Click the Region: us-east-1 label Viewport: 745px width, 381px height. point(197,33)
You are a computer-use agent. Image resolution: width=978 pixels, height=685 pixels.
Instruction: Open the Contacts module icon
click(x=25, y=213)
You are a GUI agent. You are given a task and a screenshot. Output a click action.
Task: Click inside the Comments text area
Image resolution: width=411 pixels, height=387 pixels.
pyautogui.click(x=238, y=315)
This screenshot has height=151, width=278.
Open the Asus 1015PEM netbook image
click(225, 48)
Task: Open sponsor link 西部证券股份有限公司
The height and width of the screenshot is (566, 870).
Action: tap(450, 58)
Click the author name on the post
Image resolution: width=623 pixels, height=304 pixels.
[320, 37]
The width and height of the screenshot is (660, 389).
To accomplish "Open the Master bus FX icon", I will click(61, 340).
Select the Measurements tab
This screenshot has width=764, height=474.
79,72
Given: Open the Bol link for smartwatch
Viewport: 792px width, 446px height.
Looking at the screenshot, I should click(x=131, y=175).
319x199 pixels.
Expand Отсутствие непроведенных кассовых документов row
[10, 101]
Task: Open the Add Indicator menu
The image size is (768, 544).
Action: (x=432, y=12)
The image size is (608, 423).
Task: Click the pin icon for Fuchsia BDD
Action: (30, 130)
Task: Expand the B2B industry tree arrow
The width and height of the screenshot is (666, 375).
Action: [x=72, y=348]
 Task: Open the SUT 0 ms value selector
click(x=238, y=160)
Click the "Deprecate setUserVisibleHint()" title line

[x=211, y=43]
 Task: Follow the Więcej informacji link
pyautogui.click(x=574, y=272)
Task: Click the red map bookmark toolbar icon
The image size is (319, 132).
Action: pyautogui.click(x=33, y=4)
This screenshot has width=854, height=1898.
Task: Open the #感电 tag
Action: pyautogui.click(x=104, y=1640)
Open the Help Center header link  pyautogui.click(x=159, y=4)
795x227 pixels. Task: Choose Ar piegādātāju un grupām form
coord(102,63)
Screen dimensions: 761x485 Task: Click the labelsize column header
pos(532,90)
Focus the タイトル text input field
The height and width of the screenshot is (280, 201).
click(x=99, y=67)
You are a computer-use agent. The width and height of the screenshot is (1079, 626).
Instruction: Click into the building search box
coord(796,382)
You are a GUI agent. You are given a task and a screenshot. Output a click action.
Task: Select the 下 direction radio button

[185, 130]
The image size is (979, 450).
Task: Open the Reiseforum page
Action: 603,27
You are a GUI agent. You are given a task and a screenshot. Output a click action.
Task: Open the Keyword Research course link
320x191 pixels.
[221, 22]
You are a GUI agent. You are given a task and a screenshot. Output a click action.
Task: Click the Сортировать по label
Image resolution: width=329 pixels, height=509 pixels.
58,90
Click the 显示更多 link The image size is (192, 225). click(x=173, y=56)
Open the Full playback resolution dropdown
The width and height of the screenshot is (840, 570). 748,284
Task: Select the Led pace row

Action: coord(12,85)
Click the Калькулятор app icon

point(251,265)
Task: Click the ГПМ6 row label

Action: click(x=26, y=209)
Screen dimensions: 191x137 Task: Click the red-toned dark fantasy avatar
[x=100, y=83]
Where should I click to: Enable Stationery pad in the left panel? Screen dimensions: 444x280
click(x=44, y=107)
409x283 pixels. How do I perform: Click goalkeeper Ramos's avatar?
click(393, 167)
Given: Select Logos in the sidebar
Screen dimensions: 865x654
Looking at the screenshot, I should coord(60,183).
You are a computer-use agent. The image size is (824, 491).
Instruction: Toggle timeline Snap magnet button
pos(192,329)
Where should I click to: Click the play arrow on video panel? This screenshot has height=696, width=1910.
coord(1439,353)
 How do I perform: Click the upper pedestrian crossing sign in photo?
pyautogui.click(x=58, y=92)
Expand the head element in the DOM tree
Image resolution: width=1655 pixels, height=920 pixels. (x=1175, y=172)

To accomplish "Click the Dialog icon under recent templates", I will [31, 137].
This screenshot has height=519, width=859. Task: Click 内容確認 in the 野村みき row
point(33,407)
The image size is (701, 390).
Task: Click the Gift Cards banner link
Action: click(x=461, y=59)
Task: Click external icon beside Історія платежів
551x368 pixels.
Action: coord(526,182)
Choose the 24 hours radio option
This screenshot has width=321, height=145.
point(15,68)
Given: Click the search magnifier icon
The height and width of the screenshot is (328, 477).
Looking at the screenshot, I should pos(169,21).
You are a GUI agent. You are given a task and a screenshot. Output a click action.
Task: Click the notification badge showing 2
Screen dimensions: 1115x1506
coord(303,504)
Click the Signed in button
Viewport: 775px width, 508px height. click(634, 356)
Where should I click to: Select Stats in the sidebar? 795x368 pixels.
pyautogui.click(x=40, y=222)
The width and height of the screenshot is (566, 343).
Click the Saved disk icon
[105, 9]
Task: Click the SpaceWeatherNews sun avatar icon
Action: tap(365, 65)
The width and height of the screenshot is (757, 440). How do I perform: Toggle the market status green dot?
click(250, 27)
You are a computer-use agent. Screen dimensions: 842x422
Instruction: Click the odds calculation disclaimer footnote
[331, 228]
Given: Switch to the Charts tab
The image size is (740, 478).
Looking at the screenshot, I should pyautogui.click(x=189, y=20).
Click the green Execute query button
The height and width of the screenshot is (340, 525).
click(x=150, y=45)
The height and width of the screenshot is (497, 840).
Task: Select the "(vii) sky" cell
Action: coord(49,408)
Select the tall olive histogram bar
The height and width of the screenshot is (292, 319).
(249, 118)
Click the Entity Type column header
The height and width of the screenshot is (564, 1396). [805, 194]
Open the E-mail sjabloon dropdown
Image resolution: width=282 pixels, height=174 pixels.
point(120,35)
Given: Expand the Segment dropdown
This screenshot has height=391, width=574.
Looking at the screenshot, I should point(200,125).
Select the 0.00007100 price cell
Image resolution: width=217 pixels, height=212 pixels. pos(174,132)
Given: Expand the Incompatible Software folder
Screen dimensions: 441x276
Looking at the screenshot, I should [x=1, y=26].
---
#### [WHAT YOU ARE ASKED TO DO]
Given the records above, return exactly the lines starting at the line containing "The width and height of the screenshot is (757, 440)." and ending at the line containing "Given: Switch to the Charts tab", including both.

#### [YOUR SOLUTION]
The width and height of the screenshot is (757, 440). How do I perform: Toggle the market status green dot?
click(250, 27)
You are a computer-use agent. Screen dimensions: 842x422
Instruction: Click the odds calculation disclaimer footnote
[331, 228]
Given: Switch to the Charts tab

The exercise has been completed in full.